COMPOSITION DE LA COUR :
L'affaire a été débattue le 11 juin 2025, en audience publique, rapport ayant été fait par Mme Stéphanie Dupont, conseillère, conformément aux articles 804, 805 et 907 du code de procédure civile, les avocats ne s'y étant pas opposés.
Ce magistrat a rendu compte des plaidoiries dans le délibéré de la Cour, composée de :
Mme Nathalie Recoules, présidente de chambre
Mme Stéphanie Dupont, conseillère
Mme Hélène Bussière, conseillère
Greffier, lors des débats : Mme Sandrine Stassi-Buscqua
ARRÊT :
- contradictoire
- par mise à disposition de l'arrêt au greffe de la Cour, les parties en ayant été préalablement avisées dans les conditions prévues au deuxième alinéa de l'article 450 du code de procédure civile.

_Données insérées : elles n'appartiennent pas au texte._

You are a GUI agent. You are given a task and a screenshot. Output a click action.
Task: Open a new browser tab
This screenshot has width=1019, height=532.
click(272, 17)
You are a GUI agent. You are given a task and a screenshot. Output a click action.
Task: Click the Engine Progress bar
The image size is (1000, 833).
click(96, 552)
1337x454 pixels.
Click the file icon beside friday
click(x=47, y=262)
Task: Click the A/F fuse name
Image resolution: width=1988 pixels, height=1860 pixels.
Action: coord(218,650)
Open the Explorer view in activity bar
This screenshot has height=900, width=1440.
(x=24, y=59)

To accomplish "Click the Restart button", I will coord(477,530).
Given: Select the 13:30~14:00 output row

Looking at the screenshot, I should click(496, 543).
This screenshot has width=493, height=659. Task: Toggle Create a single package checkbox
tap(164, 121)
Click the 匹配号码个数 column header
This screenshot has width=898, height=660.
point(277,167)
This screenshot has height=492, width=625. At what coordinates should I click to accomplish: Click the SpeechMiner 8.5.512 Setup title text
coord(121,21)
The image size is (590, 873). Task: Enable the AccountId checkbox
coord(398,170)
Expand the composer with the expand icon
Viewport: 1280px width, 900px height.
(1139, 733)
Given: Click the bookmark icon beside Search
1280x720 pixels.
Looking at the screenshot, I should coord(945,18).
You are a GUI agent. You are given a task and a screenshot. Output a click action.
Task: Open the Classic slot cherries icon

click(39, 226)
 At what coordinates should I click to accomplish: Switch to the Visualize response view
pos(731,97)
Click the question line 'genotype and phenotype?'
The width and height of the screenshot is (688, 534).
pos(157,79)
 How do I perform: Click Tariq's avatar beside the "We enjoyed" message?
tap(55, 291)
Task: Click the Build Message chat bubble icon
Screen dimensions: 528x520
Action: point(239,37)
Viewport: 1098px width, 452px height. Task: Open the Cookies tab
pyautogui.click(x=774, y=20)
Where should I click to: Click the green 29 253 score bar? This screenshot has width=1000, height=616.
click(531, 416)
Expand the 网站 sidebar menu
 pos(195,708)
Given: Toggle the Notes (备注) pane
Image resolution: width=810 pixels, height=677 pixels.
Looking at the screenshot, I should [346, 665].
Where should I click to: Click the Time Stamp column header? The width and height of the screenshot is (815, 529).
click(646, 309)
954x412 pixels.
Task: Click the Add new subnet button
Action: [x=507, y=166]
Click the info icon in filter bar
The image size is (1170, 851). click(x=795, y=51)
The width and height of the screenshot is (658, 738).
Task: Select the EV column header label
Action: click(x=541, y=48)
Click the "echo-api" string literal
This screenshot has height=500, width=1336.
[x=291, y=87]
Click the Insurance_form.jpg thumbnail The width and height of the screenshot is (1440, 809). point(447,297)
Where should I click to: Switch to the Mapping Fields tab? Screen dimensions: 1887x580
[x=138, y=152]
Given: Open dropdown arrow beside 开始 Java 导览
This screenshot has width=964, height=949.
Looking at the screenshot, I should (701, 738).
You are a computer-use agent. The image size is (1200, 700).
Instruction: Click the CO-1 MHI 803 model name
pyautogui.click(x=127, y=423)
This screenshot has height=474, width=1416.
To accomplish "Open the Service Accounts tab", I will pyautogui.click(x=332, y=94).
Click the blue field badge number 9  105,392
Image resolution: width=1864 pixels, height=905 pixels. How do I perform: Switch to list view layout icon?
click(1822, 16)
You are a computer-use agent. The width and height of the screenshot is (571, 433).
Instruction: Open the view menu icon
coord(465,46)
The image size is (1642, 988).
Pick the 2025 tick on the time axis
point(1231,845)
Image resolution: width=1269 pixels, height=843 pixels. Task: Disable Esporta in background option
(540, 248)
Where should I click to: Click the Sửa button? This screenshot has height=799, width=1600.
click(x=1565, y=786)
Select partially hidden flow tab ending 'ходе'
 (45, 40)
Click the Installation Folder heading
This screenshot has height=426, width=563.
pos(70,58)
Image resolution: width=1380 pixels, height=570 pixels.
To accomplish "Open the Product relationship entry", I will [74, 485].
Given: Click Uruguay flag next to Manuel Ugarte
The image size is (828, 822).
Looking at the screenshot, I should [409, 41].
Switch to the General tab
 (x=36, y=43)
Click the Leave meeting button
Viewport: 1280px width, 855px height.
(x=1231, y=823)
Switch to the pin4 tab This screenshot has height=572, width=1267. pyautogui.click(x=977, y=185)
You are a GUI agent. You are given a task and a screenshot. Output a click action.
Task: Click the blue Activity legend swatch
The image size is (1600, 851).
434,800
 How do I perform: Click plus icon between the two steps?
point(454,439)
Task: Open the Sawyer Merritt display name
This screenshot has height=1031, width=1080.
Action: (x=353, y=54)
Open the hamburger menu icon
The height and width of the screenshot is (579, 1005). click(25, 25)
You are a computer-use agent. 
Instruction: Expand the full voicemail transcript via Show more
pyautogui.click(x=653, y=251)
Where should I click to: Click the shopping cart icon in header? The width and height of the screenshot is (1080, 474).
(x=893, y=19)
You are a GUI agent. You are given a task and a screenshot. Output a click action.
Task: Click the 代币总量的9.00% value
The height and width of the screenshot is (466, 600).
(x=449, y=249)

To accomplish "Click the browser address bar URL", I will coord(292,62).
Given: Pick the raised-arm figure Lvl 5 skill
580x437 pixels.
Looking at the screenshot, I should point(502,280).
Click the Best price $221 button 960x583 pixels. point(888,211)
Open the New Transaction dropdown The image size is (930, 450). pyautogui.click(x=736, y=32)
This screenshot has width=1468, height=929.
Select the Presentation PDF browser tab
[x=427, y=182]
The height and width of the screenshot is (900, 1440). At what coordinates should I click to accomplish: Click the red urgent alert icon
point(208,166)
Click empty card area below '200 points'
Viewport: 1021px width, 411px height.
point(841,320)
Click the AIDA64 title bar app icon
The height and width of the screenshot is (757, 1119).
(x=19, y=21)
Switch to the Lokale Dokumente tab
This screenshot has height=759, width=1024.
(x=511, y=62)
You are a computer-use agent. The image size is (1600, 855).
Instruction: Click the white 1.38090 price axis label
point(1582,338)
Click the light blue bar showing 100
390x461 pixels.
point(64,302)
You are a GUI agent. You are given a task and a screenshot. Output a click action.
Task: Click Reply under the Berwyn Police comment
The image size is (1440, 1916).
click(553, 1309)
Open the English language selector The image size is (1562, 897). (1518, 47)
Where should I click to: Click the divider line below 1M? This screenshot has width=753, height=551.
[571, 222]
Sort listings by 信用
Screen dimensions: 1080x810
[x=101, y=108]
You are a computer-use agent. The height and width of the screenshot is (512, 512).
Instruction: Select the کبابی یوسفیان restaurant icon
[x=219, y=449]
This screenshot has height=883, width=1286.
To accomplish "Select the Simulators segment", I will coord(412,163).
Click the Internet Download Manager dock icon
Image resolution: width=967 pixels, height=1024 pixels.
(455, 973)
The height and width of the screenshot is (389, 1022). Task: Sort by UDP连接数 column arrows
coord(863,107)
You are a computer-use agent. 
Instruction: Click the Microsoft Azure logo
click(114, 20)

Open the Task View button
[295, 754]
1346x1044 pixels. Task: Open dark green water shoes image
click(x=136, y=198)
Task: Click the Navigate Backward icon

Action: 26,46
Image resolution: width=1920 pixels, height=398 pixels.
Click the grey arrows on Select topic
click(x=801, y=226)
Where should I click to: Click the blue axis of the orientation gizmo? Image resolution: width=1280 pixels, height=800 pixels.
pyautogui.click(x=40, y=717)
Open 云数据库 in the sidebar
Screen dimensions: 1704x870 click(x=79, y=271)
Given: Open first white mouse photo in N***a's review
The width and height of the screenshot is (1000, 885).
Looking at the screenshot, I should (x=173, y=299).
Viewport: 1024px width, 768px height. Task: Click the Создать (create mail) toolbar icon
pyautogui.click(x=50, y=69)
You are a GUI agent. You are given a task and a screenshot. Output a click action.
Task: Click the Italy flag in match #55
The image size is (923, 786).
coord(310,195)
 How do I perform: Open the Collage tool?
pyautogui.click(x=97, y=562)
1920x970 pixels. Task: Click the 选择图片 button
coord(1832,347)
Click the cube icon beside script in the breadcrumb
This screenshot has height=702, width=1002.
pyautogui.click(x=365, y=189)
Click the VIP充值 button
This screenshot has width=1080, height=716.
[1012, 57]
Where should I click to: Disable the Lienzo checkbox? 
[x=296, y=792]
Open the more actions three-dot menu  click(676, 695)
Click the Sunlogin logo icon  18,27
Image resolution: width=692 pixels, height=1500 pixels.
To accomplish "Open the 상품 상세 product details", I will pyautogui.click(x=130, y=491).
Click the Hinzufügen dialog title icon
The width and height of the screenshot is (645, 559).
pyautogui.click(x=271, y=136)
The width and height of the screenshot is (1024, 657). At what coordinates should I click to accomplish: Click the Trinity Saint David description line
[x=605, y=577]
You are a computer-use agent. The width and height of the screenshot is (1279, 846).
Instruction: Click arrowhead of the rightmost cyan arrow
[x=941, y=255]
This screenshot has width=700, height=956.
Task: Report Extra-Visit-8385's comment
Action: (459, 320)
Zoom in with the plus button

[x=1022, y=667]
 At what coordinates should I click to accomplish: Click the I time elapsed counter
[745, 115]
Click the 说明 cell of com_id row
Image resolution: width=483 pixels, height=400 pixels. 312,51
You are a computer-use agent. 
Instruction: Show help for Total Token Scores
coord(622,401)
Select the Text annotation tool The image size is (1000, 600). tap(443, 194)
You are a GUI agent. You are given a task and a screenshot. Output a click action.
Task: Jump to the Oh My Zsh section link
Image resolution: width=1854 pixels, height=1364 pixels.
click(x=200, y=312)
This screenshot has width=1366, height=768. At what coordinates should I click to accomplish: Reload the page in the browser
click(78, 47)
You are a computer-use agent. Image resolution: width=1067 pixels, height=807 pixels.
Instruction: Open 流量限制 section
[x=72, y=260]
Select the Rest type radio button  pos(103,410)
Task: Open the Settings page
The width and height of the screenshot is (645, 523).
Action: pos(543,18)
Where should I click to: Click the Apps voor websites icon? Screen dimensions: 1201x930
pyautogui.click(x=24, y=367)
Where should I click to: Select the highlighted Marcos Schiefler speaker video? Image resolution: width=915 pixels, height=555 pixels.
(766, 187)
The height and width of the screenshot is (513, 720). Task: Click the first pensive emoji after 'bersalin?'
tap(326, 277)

- signé par Mme Nathalie Recoules, présidente de chambre et par Mme Yulia TREFILOVA, greffière, présente lors de la mise à disposition.
*******
FAITS ET PROCÉDURE
Par acte sous seing privé du 24 février 2017, la société dénommée S.C.I. 53 Victor Hugo (ci-après la SCI 53 Victor Hugo) a consenti à la société Keith Titanium un bail commercial portant sur des locaux situés [Adresse 1] à Paris 13ème, pour une durée de 9 ans à compter du 1er mars 2017 et moyennant un loyer annuel hors taxe en principal de 21.600 euros outre une provision sur charges de 100 euros par mois.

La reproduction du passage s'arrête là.